TESTS AND exams are hampering the performance of our best teachers, a leading scientific body has told MPs.

The criticism by the Institute of Physics is the latest in a series of complaints submitted to the MPs' inquiry into testing.

The institute, whose 30,000 members include academics and teachers, said national curriculum tests were "blunt instruments that have a number of undesired consequences".

In a submission to the Commons education committee, the institute said exam results were so important to schools that no teacher could afford to ignore them. But it was far from clear that they improved learning because they limited the freedom of the best staff to teach as they saw fit.

Pupils' motivation and enjoyment was also being damaged by the frequency of testing, it said: most faced major assessments every year from 14 to 18.

This month, the General Teaching Council called for national tests to be scrapped because they placed an unnecessary burden on pupils. The council drew on a study conducted during the spring in which parents said the tests were more concerned with judging the performance of the school than their children's strengths and weaknesses.

One parent said that mothers of children in her son's class were annoyed after pupils were set 11 test papers to complete as homework over half a term.

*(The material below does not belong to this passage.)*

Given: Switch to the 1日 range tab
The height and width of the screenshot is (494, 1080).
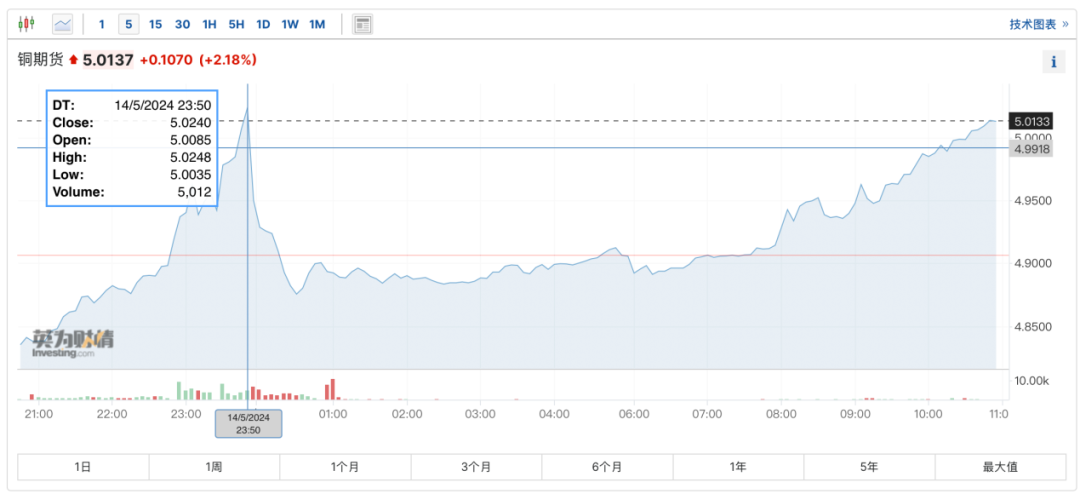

The Institute of Educational Assessors, which represents 3,500 examiners, has told the committee that all external exams before the age of 18 should be phased out. Pupil progress would be checked by teacher assessment, with a small sample taking external tests at 16 to track national standards.

If the Government proceeded with plans to keep pupils in education and training until 18, retaining GCSEs at 16 would send out the wrong message, it said.

The Royal Society, Britain's national academy of science, has joined the attack on testing. In its submission to the committee it said that the present system was not "fit for purpose": it was stifling creativity in teaching and learning and contributing to the declining popularity of science and maths.

Professor Sir Al Aynsley-Green, the children's commissioner for England, called for the regime to be scrapped. "Children want to enjoy school, but they are concerned about the incessant pressures they are under because of tests," he told the committee. "Children feel under enormous stress in the school environment."